EXERCISE INSTRUCTIONS: Your copy starts at the line containing "How do I perform: Tap" and ends at the last line below. Copy exactly, without pictures.

·····

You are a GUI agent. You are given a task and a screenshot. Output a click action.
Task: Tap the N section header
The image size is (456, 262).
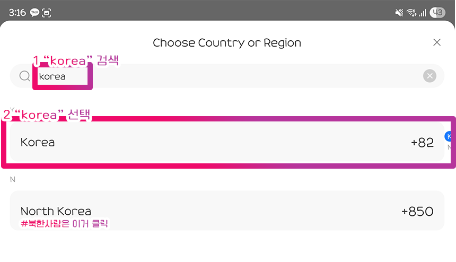(13, 179)
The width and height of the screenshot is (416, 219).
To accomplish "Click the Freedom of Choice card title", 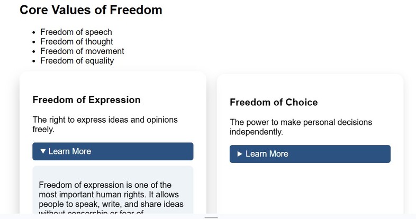I will pos(274,103).
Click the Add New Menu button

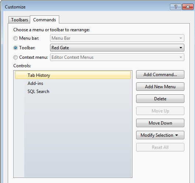(160, 87)
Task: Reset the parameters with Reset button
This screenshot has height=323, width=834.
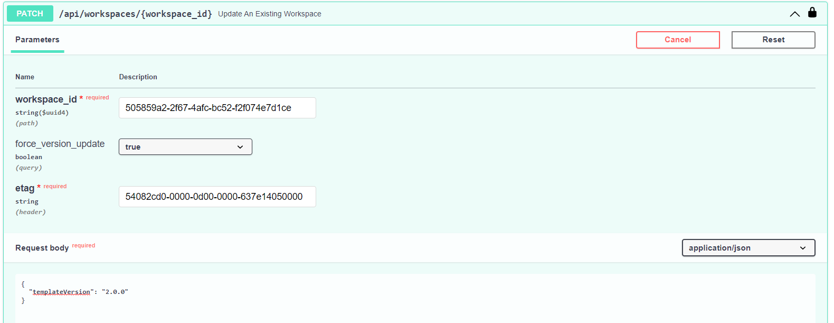Action: (773, 40)
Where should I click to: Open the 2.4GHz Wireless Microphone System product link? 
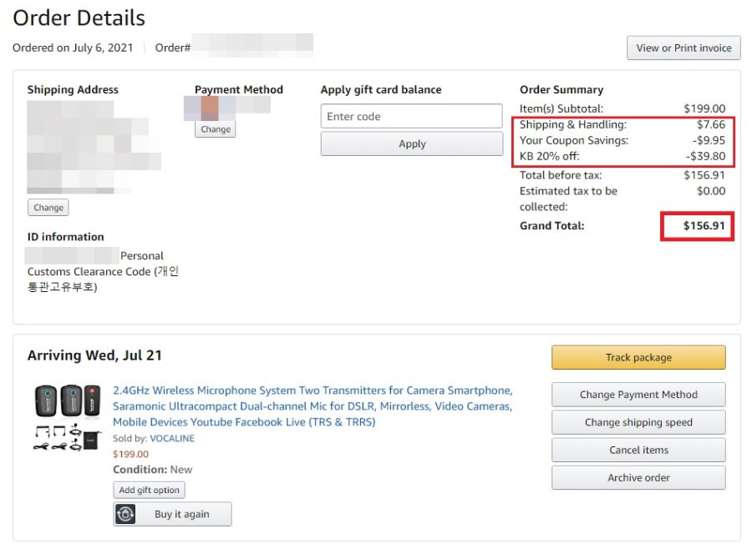pyautogui.click(x=312, y=406)
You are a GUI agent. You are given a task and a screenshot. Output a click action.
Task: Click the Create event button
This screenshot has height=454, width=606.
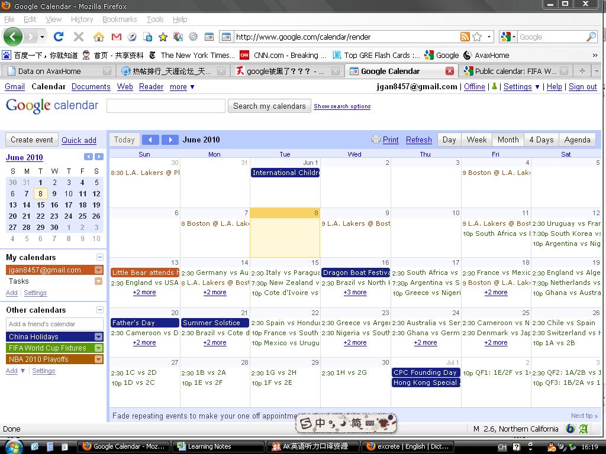[32, 140]
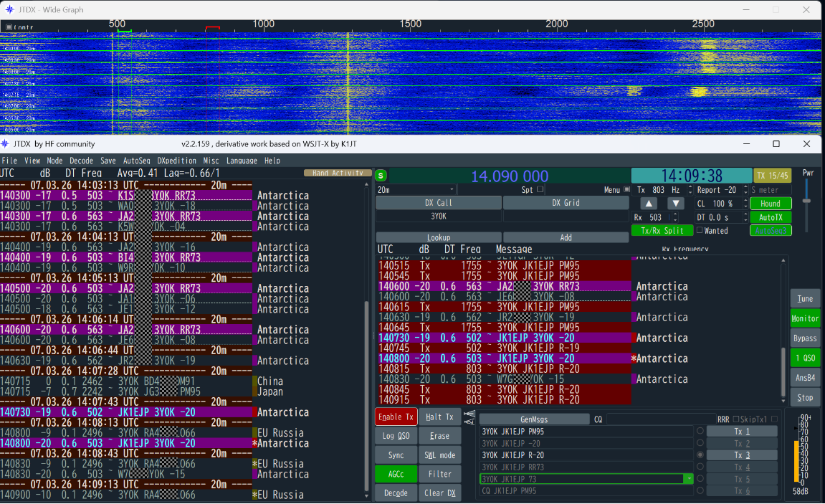Click the green S status indicator icon
The image size is (825, 504).
pos(381,176)
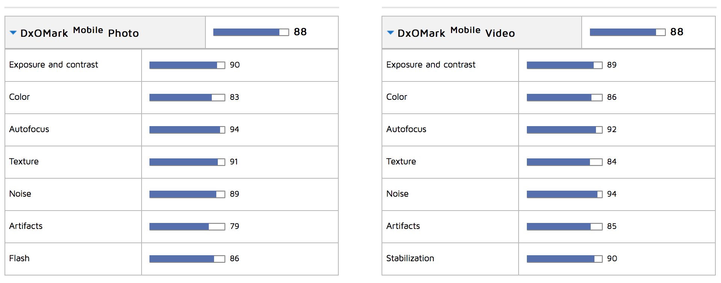Click the Video overall score bar

627,32
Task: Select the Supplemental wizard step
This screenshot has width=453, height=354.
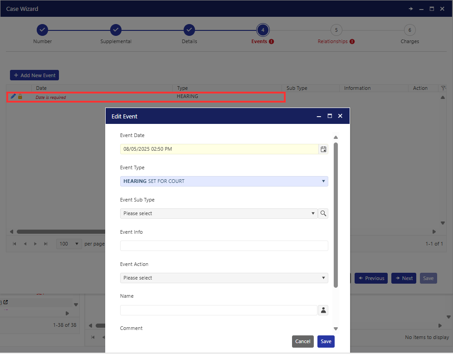Action: pyautogui.click(x=116, y=30)
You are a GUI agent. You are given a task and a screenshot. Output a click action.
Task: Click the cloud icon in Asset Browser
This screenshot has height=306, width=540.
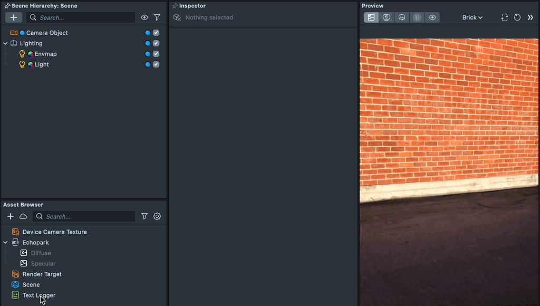click(23, 216)
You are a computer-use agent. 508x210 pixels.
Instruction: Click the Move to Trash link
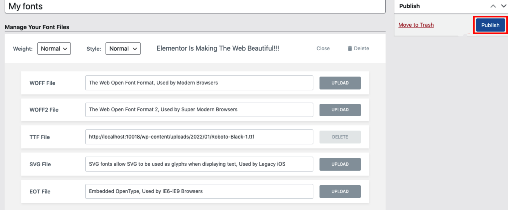point(416,25)
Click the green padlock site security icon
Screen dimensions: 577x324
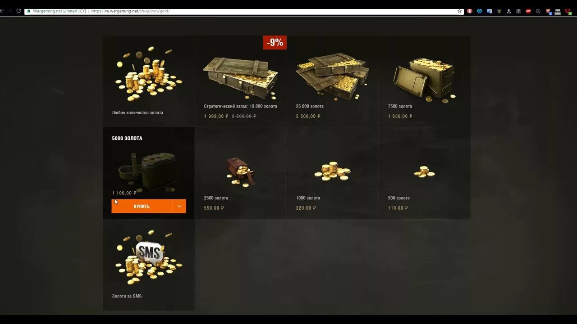click(29, 11)
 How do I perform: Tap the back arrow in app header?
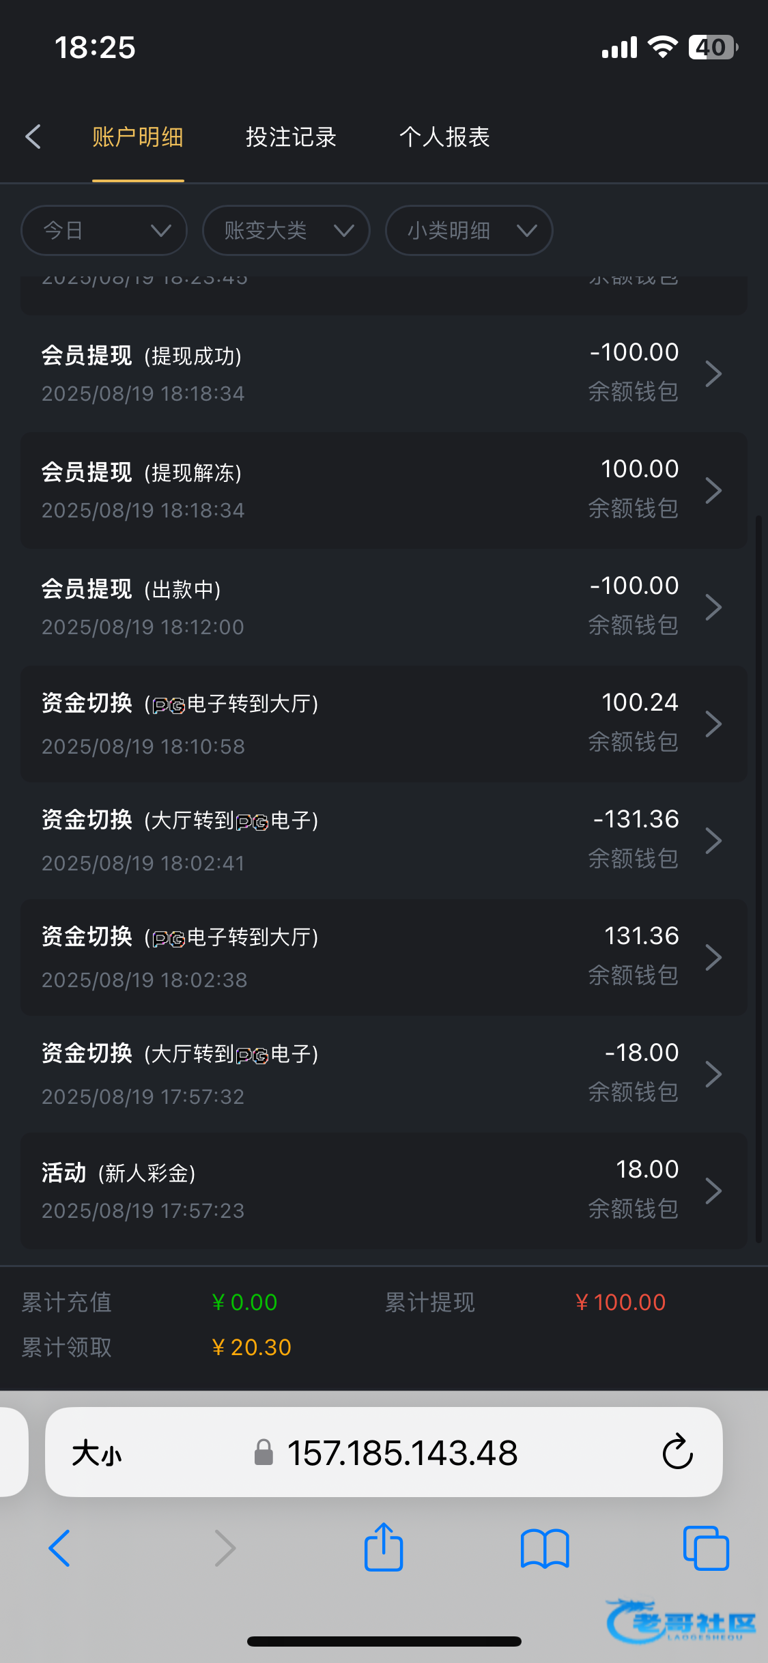[33, 137]
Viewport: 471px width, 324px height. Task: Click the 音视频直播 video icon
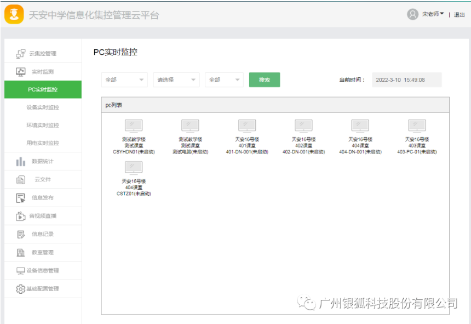pyautogui.click(x=21, y=216)
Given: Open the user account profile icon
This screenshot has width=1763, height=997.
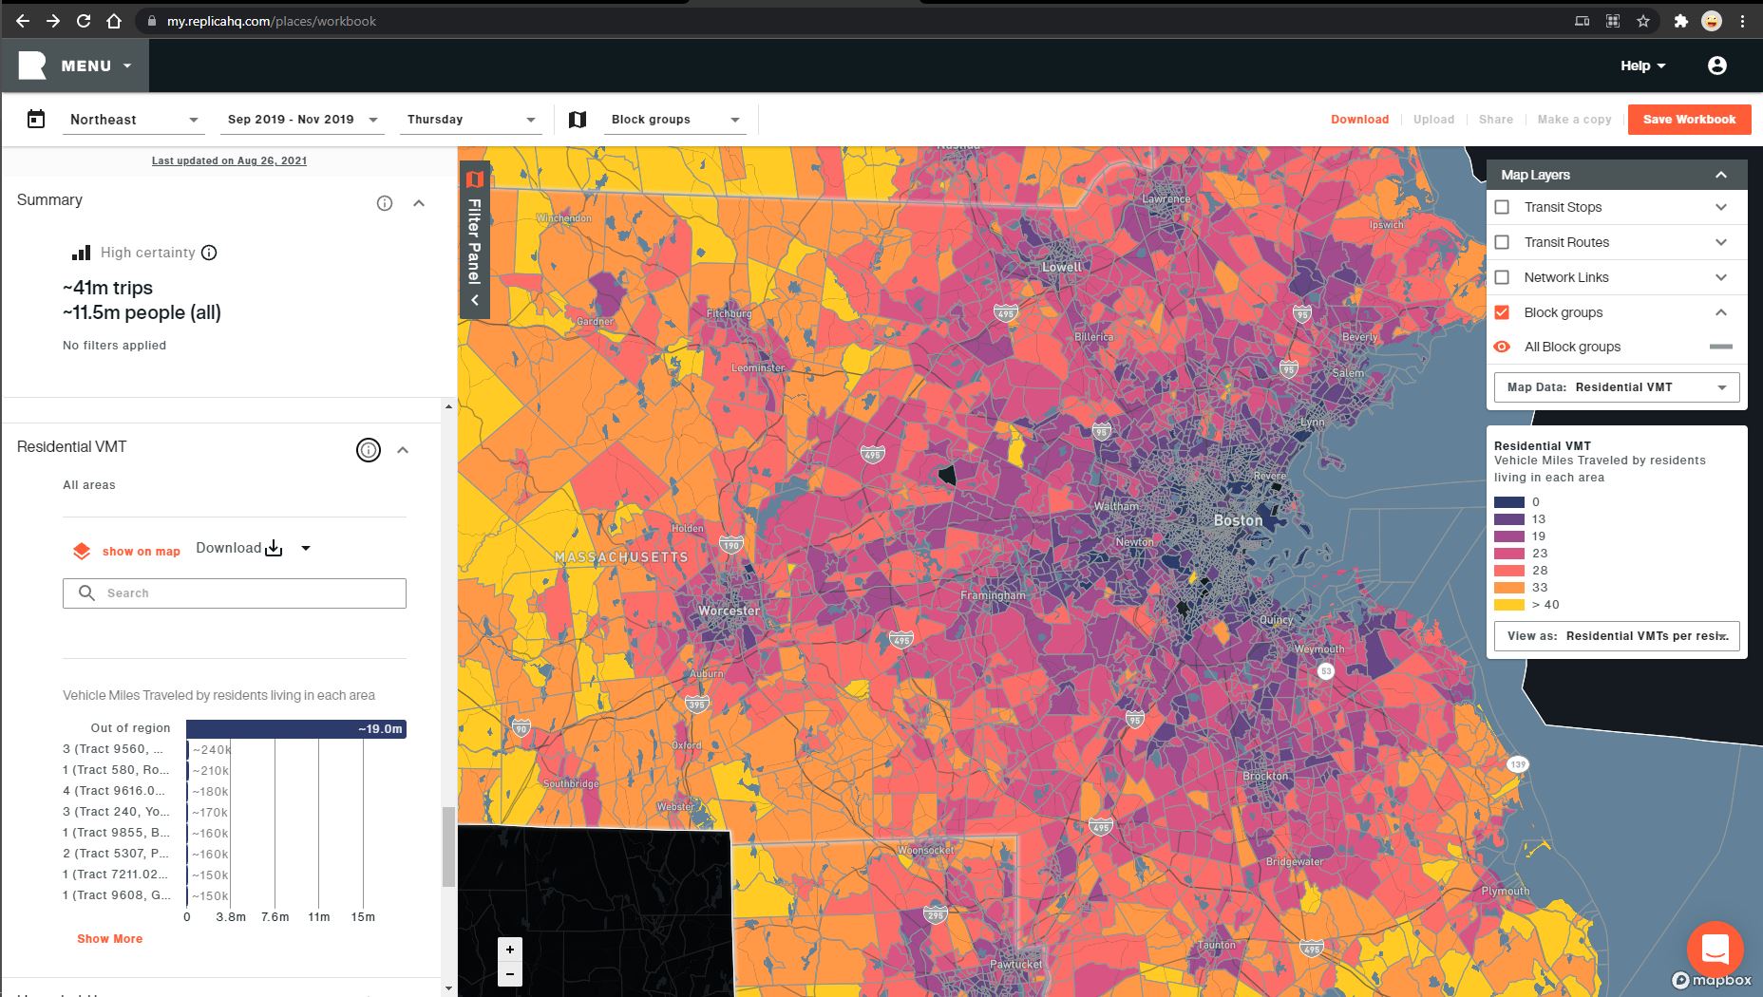Looking at the screenshot, I should [1716, 66].
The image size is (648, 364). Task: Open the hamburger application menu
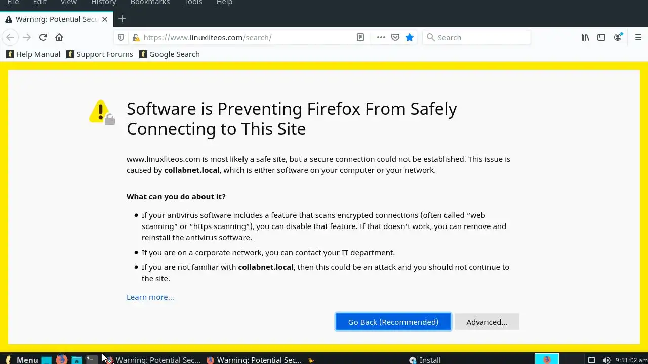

·····

SOLUTION TO THIS PROBLEM:
 How do I perform: Tap the back arrow in app header?
[33, 137]
Viewport: 471px width, 324px height. Task: Click the 音视频直播 video icon
pyautogui.click(x=21, y=216)
Given: Open the user account profile icon
This screenshot has width=1763, height=997.
Looking at the screenshot, I should [1716, 66].
The image size is (648, 364). Task: Open the hamburger application menu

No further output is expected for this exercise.